La eucaristía del voto

“En la ciencia no hay comicio. Por ejemplo, los ángulos interiores de un triangulo suman 180º por más que toda la provincia se pronuncie en contra. No hay una asamblea para determinar las verdades científicas. Algunos creen, al revés, que en política hay una verdad científica y que los electorados aciertan o no aciertan a una verdad que es previa a la elección...”
Alejandro Dolina
Para quienes no estamos del todo convencidos de la existencia de Dios y descreemos de sus representantes en la tierra, las elecciones son nuestra eucaristía atea, el momento en el que los votos se transforman en gobernantes por la gracia de las mayorías.

Apoyo con entusiasmo todos los ritos que acompañan a las elecciones. Suelo llevarle facturas a las autoridades de mesa; torturo a mi hijo menor, como torturé a su hermana mayor, pidiéndole que me acompañe a votar; me emociono cuando aplauden a los votantes nóveles de 16 años y no dejo de asombrarme por un hecho mágico: como en la película de Sidey Lumet 12 hombres en pugna, la verdad no surge de una asamblea de sabios ni del más virtuoso de los hombres sino del simple abuso de la estadística, como escribió Borges sobre la democracia.

Ocurre que el paradigma igualitario de “un ciudadano, un voto”, choca contra el sentido común conservador que nos agobia con las ventajas de la meritocracia y el esfuerzo por sobre las terribles consecuencias de los derechos adquiridos, esos que se otorgan sin contraparte y condenan a quien los recibe a vivir del pescado regalado sin nunca aprender a pescar.

Quién participa activamente de los comicios más allá del simple voto y se esfuerza por informarse a través de publicaciones o libros- o incluso se impone la titánica tarea de leer todo un afiche del PO- buscando tener una idea sobre los candidatos que vaya más allá de su simpatía, su cónyuge o su peinado, debería, según esa línea meritocrática, tener algún tipo de premio. Su voto tendría que valer más que el del ciudadano perezoso que no se tomó otro trabajo que el de elegir a las apuradas una boleta de la pila más cercana.

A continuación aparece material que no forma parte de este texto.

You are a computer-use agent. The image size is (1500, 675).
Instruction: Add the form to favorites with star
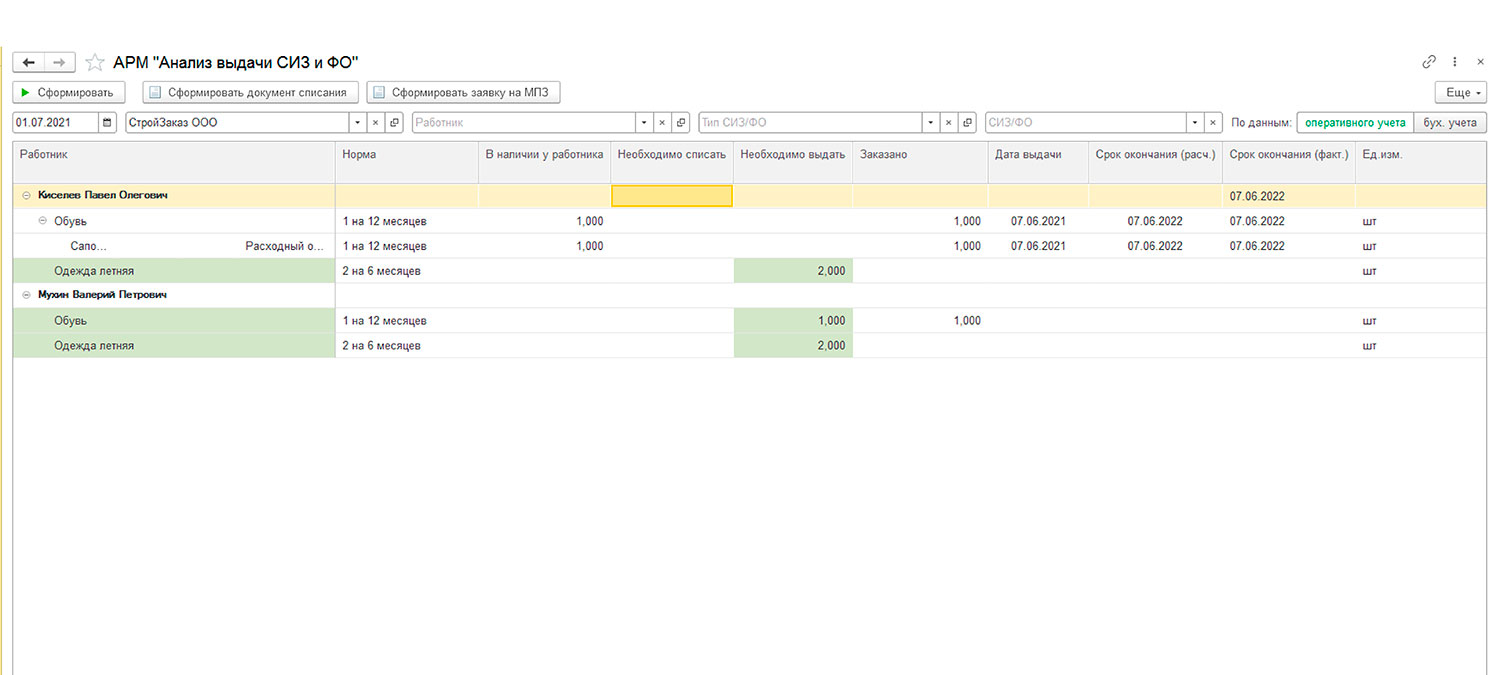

Un tío mío, ya fallecido, solía defender el voto calificado como un método eficaz para terminar con el flagelo del peronismo ya que, a su entender, la ignorancia del votante era la razón del éxito populista. Lo más encomiable de su propuesta era su autoexclusión de hecho del grupo de sabios electores: habiendo cursado sólo la escuela primaria no hubiera pasado ningún filtro académico. En ese sentido mi tío era el sueño de los entusiastas de la república Tío Tom, esa en donde los poderosos, por definición los más calificados, entregan lo que les sobra a los más humildes que lo reciben con ojos húmedos y gesto agradecido.

En esa misma línea de pensamiento no es infrecuente escuchar que tal elección fue ganada gracias al “clientelismo”, una denuncia vaporosa que también apunta hacia un cierto tipo de voto calificado, aunque ya no por nivel de estudios o conocimientos, sino por patrimonio e ingresos. Según esa candorosa mirada, en nuestro país los ricos no tendrían prejuicios ni tampoco recibirían beneficios del Estado que los alentarían a votar por tal o cual candidato.

Pese a los sueños de mi tío y a la eterna alergia conservadora a las mayorías- y gracias a los radicales que a los tiros consiguieron instaurar el sufragio universal y a Perón que amplió ese extraño universal exclusivamente masculino a las mujeres- hoy votamos todos y cada voto cuenta lo mismo.

Y en cada nueva elección asistimos a la fabulosa transmutación de votos de ignorantes, planeros, pobres y canallas a la par de los de los sabios, ricos y virtuosos, en gobernantes. En cada nueva elección volvemos a comprender que no hay una verdad previa a la elección, esa que menciona Dolina, sino sólo la que devela la magia de la eucaristía del voto.